## Exercise
Type out the records that follow, exactly as given.

═════ Data for processing

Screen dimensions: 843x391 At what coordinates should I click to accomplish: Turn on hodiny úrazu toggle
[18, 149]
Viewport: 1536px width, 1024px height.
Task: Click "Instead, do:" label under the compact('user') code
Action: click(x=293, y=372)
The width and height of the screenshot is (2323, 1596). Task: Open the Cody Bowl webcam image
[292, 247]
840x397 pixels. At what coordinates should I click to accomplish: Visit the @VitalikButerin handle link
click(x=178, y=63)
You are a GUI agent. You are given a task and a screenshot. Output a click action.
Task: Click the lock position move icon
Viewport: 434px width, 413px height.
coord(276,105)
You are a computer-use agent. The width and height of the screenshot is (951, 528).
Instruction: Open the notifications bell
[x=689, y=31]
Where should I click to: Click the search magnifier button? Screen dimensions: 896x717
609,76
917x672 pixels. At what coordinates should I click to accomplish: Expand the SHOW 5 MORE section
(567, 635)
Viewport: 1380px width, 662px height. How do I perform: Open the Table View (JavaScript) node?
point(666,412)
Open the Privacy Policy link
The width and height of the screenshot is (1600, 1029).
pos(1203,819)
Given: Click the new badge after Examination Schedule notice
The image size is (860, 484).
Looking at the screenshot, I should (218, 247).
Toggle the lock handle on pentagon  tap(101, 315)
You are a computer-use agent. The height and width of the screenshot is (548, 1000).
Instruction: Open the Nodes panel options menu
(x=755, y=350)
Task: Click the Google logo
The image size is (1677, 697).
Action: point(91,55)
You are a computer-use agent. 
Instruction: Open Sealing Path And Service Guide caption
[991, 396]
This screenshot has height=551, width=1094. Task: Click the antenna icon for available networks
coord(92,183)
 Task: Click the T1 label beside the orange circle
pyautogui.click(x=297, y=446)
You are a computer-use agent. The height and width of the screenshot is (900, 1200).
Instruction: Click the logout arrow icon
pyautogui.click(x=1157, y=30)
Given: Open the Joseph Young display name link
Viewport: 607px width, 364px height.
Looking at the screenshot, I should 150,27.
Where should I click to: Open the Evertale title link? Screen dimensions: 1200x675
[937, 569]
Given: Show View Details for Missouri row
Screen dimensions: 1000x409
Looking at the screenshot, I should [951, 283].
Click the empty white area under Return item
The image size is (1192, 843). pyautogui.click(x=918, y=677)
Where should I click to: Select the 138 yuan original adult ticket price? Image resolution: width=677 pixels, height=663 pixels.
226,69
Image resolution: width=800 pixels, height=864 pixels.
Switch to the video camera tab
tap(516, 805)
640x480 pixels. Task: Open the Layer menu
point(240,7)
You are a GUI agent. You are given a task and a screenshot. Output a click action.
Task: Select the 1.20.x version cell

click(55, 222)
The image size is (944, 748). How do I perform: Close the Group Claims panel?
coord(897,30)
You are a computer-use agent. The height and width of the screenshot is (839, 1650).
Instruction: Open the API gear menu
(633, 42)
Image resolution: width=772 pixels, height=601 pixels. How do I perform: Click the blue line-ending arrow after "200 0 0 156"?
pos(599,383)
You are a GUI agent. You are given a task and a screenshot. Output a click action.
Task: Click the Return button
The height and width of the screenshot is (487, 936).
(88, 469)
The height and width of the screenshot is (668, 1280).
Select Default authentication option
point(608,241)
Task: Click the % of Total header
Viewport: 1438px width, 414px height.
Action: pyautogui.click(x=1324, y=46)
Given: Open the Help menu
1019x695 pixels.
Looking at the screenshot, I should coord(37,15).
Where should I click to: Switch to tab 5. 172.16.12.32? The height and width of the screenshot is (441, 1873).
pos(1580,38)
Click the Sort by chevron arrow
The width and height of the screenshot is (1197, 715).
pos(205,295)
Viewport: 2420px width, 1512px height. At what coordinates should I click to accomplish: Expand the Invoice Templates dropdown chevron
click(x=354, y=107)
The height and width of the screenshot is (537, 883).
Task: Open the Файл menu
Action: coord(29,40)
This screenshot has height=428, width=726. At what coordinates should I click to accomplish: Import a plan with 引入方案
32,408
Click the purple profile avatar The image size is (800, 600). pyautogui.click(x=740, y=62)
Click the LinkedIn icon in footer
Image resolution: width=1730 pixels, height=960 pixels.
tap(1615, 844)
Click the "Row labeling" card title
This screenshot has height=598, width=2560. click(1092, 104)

══════════

## Answer space
Screen dimensions: 843x391 At what coordinates should I click to accomplish: Turn on hodiny úrazu toggle
[18, 149]
Viewport: 1536px width, 1024px height.
Task: Click "Instead, do:" label under the compact('user') code
Action: click(x=293, y=372)
The width and height of the screenshot is (2323, 1596). Task: Open the Cody Bowl webcam image
[292, 247]
840x397 pixels. At what coordinates should I click to accomplish: Visit the @VitalikButerin handle link
click(x=178, y=63)
You are a GUI agent. You are given a task and a screenshot. Output a click action.
Task: Click the lock position move icon
Viewport: 434px width, 413px height.
coord(276,105)
You are a computer-use agent. The width and height of the screenshot is (951, 528).
Instruction: Open the notifications bell
[x=689, y=31]
Where should I click to: Click the search magnifier button? Screen dimensions: 896x717
609,76
917x672 pixels. At what coordinates should I click to accomplish: Expand the SHOW 5 MORE section
(567, 635)
Viewport: 1380px width, 662px height. How do I perform: Open the Table View (JavaScript) node?
point(666,412)
Open the Privacy Policy link
The width and height of the screenshot is (1600, 1029).
pos(1203,819)
Given: Click the new badge after Examination Schedule notice
The image size is (860, 484).
Looking at the screenshot, I should (218, 247).
Toggle the lock handle on pentagon  tap(101, 315)
You are a computer-use agent. The height and width of the screenshot is (548, 1000).
Instruction: Open the Nodes panel options menu
(x=755, y=350)
Task: Click the Google logo
The image size is (1677, 697).
Action: point(91,55)
You are a computer-use agent. 
Instruction: Open Sealing Path And Service Guide caption
[991, 396]
This screenshot has height=551, width=1094. Task: Click the antenna icon for available networks
coord(92,183)
 Task: Click the T1 label beside the orange circle
pyautogui.click(x=297, y=446)
You are a computer-use agent. The height and width of the screenshot is (900, 1200).
Instruction: Click the logout arrow icon
pyautogui.click(x=1157, y=30)
Given: Open the Joseph Young display name link
Viewport: 607px width, 364px height.
Looking at the screenshot, I should 150,27.
Where should I click to: Open the Evertale title link? Screen dimensions: 1200x675
[937, 569]
Given: Show View Details for Missouri row
Screen dimensions: 1000x409
Looking at the screenshot, I should [951, 283].
Click the empty white area under Return item
The image size is (1192, 843). pyautogui.click(x=918, y=677)
Where should I click to: Select the 138 yuan original adult ticket price? Image resolution: width=677 pixels, height=663 pixels.
226,69
Image resolution: width=800 pixels, height=864 pixels.
Switch to the video camera tab
tap(516, 805)
640x480 pixels. Task: Open the Layer menu
point(240,7)
You are a GUI agent. You are given a task and a screenshot. Output a click action.
Task: Select the 1.20.x version cell

click(55, 222)
The image size is (944, 748). How do I perform: Close the Group Claims panel?
coord(897,30)
You are a computer-use agent. The height and width of the screenshot is (839, 1650).
Instruction: Open the API gear menu
(633, 42)
Image resolution: width=772 pixels, height=601 pixels. How do I perform: Click the blue line-ending arrow after "200 0 0 156"?
pos(599,383)
You are a GUI agent. You are given a task and a screenshot. Output a click action.
Task: Click the Return button
The height and width of the screenshot is (487, 936).
(88, 469)
The height and width of the screenshot is (668, 1280).
Select Default authentication option
point(608,241)
Task: Click the % of Total header
Viewport: 1438px width, 414px height.
Action: pyautogui.click(x=1324, y=46)
Given: Open the Help menu
1019x695 pixels.
Looking at the screenshot, I should coord(37,15).
Where should I click to: Switch to tab 5. 172.16.12.32? The height and width of the screenshot is (441, 1873).
pos(1580,38)
Click the Sort by chevron arrow
The width and height of the screenshot is (1197, 715).
pos(205,295)
Viewport: 2420px width, 1512px height. At what coordinates should I click to accomplish: Expand the Invoice Templates dropdown chevron
click(x=354, y=107)
The height and width of the screenshot is (537, 883).
Task: Open the Файл menu
Action: coord(29,40)
This screenshot has height=428, width=726. At what coordinates should I click to accomplish: Import a plan with 引入方案
32,408
Click the purple profile avatar The image size is (800, 600). pyautogui.click(x=740, y=62)
Click the LinkedIn icon in footer
Image resolution: width=1730 pixels, height=960 pixels.
tap(1615, 844)
Click the "Row labeling" card title
This screenshot has height=598, width=2560. click(1092, 104)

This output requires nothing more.